When sleeping becomes a sickness

Hartford Courant

Tracy Heim’s awareness of narcolepsy never extended much beyond the movie-screen image of people falling asleep in their soup.

That was until she had three car accidents and started zoning out in mid-conversation during telephone calls at work.

When the doctor she worked for suggested she might have narcolepsy, she dismissed the idea as absurd.

But a neurological exam and an overnight sleep study at Norwalk Hospital confirmed that Heim, now a 33-year-old marketing consultant who lives in Bethel, Conn., indeed had the chronic disease sometimes called sleeping sickness.


“I always thought it was one of those things that was sort of a joke,” said Heim, who was diagnosed eight years ago. “I never thought of it as a real disorder.”

That popular misconception of the disease, combined with a wide variety of symptoms that can mimic seizures, depression or just plain laziness, have led doctors to believe that narcolepsy may be grossly under-diagnosed.

Research suggests that the disease affects one in 2,000 people, about the same prevalence as multiple sclerosis.

But narcolepsy is so poorly understood that it often takes 10 years from the onset of symptoms to a proper diagnosis.


“In terms of its frequency, it’s not as well known as it probably should be,” said Dr. Matthias K. Lee, director of sleep research and insomnia services at Gaylord Hospital in Wallingford, Conn. “People with this disorder really suffer.”

Heim was 25 when she started noticing the excess daytime sleepiness that is typical of narcolepsy. The disease generally begins around puberty, although it is often overlooked in the swirl of physical and emotional changes going on then.

## ASSIGNMENT
Can you reproduce, word for word, the part of the narcolepsy article that starts at "Hartford Courant" and ends after "called sleeping sickness."?

## INFORMATION GIVEN
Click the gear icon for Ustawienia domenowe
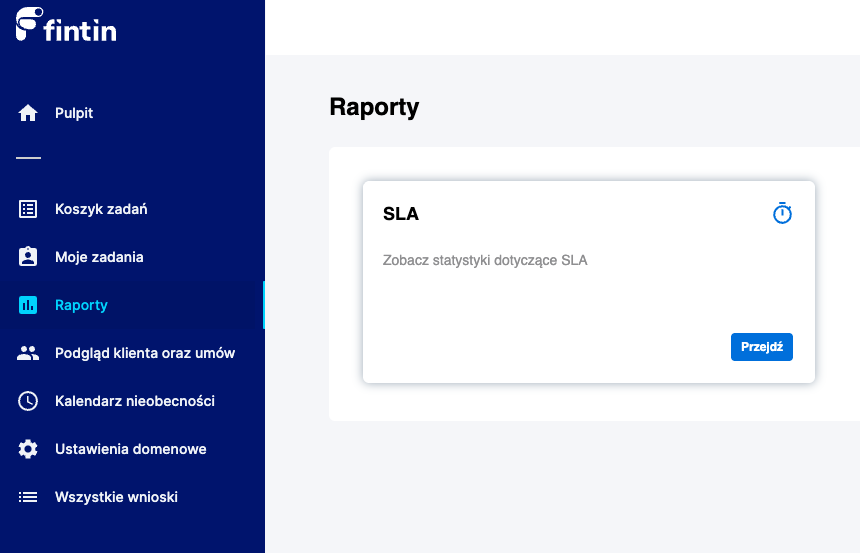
---
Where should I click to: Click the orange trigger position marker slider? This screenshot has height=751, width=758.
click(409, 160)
==
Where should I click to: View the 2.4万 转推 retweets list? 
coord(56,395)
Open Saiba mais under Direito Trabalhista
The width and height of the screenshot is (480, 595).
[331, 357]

## ANSWER AREA
Hartford Courant

Tracy Heim’s awareness of narcolepsy never extended much beyond the movie-screen image of people falling asleep in their soup.

That was until she had three car accidents and started zoning out in mid-conversation during telephone calls at work.

When the doctor she worked for suggested she might have narcolepsy, she dismissed the idea as absurd.

But a neurological exam and an overnight sleep study at Norwalk Hospital confirmed that Heim, now a 33-year-old marketing consultant who lives in Bethel, Conn., indeed had the chronic disease sometimes called sleeping sickness.